And now the realization of it has me plagued with guilt. Or something like it…maybe more just plain remorse or regret. But feeling like I should have known better is really bugging me.
How many times in this blog have I said the mother is almost always right?
The mother knows her child better than anyone else?
That parents should go with their instincts, their gut feeling?
In the case of Farmer Boy, that has proven true. The results are back from his screenings with the child psychologist and he is diagnosed with the following:
General Brilliance. (Okay, the word “general” wasn’t in the actual diagnosis.)
Dyslexia is a learning disability that, in the last 40 years or so, our society has become familiar and comfortable with. It is a difficulty in learning to read because the regular neural pathways in place for most children are not the same in dyslexics. Dysgraphia is similar to dyslexia, but instead of causing confusion while trying to decode a word to read it, dysgraphia is difficulty in writing (encoding) the word. Dyslexia is difficulty changing symbols into sounds, dysgraphia is difficulty changing sounds into symbols.
Anxiety and brilliance are just part of his personality.

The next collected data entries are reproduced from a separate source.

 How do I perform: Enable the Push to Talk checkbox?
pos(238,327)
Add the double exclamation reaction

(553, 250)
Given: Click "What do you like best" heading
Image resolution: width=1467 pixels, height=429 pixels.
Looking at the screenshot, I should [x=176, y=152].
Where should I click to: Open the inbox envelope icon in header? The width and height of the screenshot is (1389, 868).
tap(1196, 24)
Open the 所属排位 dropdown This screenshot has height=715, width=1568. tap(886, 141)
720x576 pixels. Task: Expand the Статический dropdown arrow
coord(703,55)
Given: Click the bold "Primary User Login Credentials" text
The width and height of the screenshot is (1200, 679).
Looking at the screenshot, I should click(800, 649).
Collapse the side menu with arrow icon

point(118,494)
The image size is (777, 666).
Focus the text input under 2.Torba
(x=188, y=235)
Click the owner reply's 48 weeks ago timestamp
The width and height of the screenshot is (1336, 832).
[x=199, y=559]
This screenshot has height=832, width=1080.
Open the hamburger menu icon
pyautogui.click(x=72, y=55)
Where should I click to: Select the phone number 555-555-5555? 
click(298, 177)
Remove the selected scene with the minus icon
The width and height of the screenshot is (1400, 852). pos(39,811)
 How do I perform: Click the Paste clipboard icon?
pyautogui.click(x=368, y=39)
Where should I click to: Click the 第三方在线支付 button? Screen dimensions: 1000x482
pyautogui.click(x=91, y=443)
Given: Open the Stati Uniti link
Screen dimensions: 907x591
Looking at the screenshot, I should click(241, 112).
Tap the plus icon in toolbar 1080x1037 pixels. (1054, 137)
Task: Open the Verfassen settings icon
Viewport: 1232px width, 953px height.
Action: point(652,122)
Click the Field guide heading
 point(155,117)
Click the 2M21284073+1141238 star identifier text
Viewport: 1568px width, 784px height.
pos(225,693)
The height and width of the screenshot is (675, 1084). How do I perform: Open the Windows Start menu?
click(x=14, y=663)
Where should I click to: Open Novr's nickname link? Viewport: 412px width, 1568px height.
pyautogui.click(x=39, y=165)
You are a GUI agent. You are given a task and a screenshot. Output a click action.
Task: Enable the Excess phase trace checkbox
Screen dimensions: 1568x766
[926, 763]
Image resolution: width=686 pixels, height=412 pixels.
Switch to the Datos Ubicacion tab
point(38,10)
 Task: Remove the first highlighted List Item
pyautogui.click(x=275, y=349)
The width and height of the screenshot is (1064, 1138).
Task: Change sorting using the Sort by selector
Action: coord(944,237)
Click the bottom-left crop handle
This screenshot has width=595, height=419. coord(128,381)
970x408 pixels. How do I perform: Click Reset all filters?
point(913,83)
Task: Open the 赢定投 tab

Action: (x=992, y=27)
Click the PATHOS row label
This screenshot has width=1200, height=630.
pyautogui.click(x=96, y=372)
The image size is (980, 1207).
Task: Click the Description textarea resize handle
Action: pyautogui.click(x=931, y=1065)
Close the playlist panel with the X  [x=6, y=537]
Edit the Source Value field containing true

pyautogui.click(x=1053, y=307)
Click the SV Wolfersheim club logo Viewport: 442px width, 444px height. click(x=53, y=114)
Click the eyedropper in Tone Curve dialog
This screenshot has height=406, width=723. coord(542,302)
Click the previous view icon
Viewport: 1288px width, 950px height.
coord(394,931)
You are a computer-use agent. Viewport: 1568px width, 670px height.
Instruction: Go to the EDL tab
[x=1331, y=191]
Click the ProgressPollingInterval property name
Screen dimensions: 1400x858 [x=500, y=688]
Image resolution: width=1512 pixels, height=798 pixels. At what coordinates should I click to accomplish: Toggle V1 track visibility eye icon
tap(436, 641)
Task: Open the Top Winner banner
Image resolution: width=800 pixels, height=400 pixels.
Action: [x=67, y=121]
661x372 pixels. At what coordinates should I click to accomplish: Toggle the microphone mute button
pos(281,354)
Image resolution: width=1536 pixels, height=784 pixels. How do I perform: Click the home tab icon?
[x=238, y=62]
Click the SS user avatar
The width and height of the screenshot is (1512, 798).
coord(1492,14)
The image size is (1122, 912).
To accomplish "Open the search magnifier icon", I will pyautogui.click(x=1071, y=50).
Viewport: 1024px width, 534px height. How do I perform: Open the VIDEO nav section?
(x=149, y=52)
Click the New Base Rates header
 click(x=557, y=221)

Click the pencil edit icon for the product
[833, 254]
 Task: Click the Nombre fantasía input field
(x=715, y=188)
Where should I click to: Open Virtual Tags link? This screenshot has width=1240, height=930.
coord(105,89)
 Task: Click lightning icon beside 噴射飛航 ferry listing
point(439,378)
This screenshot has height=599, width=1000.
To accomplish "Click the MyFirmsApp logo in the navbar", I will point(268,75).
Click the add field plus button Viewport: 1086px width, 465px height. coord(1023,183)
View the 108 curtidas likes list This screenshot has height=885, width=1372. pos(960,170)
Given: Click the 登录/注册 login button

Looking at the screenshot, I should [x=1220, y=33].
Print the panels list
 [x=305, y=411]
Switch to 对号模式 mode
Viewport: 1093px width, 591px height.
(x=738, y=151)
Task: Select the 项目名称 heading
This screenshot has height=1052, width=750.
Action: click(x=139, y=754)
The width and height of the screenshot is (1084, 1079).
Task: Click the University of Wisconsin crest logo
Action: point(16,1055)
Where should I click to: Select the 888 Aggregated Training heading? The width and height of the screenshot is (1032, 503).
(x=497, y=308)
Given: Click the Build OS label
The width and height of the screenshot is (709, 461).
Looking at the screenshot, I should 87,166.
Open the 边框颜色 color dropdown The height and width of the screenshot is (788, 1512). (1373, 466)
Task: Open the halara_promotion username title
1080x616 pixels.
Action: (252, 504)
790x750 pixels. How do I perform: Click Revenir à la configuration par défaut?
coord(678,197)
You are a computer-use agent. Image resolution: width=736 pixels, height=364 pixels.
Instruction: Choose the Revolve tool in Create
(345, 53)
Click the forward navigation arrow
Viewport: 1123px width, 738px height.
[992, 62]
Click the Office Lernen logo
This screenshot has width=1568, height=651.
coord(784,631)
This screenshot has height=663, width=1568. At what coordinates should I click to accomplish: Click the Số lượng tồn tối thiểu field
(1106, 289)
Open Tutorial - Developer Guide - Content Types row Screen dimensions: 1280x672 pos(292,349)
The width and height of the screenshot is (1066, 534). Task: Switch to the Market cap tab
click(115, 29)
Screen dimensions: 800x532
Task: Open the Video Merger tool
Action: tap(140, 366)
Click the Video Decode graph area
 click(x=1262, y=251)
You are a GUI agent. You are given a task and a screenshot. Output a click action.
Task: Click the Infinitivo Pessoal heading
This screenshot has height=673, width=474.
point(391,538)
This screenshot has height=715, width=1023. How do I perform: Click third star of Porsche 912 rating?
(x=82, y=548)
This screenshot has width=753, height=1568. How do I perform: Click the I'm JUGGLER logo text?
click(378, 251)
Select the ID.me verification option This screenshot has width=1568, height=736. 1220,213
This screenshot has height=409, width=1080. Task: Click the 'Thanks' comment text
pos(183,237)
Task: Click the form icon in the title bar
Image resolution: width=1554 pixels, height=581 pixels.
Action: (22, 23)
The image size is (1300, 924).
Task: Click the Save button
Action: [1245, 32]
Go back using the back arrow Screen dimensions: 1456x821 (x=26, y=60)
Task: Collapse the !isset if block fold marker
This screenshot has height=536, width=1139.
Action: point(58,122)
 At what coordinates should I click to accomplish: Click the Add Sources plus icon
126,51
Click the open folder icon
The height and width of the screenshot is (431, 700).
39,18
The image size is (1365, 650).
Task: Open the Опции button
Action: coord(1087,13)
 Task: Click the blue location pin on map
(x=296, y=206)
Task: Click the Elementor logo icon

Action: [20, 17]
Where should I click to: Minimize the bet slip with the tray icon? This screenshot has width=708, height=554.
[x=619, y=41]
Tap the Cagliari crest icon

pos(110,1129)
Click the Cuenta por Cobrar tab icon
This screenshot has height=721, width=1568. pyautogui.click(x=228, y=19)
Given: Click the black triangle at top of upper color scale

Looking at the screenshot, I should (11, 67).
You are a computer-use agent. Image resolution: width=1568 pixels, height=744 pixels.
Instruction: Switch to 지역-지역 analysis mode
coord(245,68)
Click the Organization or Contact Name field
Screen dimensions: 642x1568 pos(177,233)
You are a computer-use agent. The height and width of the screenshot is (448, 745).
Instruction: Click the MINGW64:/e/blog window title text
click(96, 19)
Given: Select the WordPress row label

In the bits and pieces of reading and researching I’ve been able to do since the meeting with the doctor, I’m in a state of relief and justification balanced by mortification over the mental anguish he must have suffered every day as I insisted he work on things that would be comparable to “tiger mom” mentality if I’d truly understood his situation. Also I have remorse over suspecting this a year ago and not acting on it. As with anything else, the earlier the interventions, the greater the results.
I was happy to hear the psychologist talk about some of the very important phonetic building blocks that are usually missing for dyslexics, which she pointed out because Farmer Boy DID have those tools and she was very positive about his ability to build upon them. As it turns out, the phonics program we’ve been using this year (Saxon Phonics) has a multi-sensory teaching method (one of the reasons I chose it) which is very helpful for dyslexic children. I’m very thankful that Farmer Boy spent his one year of “regular” schooling in a kindergarten classroom that also used Saxon phonics. I can only imagine how much that has helped him as he has fought his way into the reading world by the sheer force of his own will. The doctor also mentioned his memory skills, which can be common in children with different learning abilities like dyslexia, but she felt his were quite remarkable. She also ruled out dyscalculia (difficulty in understanding numeric principles) but Farmer Boy’s math skills are affected mainly by the amount of time required to read the problems and the typical confusion of place-value for dyslexics, as well as difficulty in getting the answer out of his head and onto the page (dysgraphia).
His reaction was also one of relief. But mostly he didn’t care. He already knew there was something ‘different’ going on. He is glad I will be able to teach in different ways now that will better enable him to learn to read. And he is visibly glad to hear that he will, eventually, be as good a reader as anyone else (specifically his brother) so long as he continues to work hard.
As the psychologist said, “There is absolutely nothing this particular child cannot do so long as he sets his mind to it.”
I still feel as though I understand only the tip of the ice berg, but just in writing this post I have moved from remorse to immerse. I’m ready to learn everything I can and apply it. Next year is going to be so awesome! Just imagine all the changes I can make and what a positive impact it’s going to have on our household and schooling! I’m ready now. Time to get started.